• Objective:
Reproduce word for word the lines from the one containing "Click the Lucid" through the end of the records, including both.

• Data for this exercise:
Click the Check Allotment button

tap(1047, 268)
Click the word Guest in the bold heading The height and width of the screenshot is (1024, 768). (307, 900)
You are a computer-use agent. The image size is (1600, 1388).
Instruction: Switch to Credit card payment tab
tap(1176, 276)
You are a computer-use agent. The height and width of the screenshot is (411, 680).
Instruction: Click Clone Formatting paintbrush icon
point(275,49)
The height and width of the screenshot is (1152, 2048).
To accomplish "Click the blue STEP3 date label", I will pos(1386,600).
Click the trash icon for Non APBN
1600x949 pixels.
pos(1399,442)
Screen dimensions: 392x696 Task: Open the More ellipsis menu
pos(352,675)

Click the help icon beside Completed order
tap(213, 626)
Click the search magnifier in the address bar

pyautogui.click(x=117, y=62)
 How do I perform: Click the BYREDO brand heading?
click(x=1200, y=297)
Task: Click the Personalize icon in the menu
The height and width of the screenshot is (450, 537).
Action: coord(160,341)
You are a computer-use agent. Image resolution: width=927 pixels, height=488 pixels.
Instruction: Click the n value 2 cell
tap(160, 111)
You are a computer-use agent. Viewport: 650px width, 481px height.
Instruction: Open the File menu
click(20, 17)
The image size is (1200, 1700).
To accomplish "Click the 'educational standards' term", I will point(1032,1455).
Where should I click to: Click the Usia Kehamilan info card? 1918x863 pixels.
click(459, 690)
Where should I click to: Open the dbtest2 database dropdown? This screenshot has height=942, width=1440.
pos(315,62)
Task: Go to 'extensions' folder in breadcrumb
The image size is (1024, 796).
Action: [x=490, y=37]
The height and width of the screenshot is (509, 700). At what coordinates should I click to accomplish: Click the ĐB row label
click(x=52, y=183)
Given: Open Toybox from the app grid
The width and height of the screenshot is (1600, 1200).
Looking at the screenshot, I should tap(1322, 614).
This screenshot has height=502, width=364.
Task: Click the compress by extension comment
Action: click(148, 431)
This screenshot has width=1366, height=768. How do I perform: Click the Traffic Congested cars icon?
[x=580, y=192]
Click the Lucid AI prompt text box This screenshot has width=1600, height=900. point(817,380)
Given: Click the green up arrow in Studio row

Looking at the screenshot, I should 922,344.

• Exercise result:
Click the Lucid AI prompt text box This screenshot has width=1600, height=900. point(817,380)
Given: Click the green up arrow in Studio row

Looking at the screenshot, I should 922,344.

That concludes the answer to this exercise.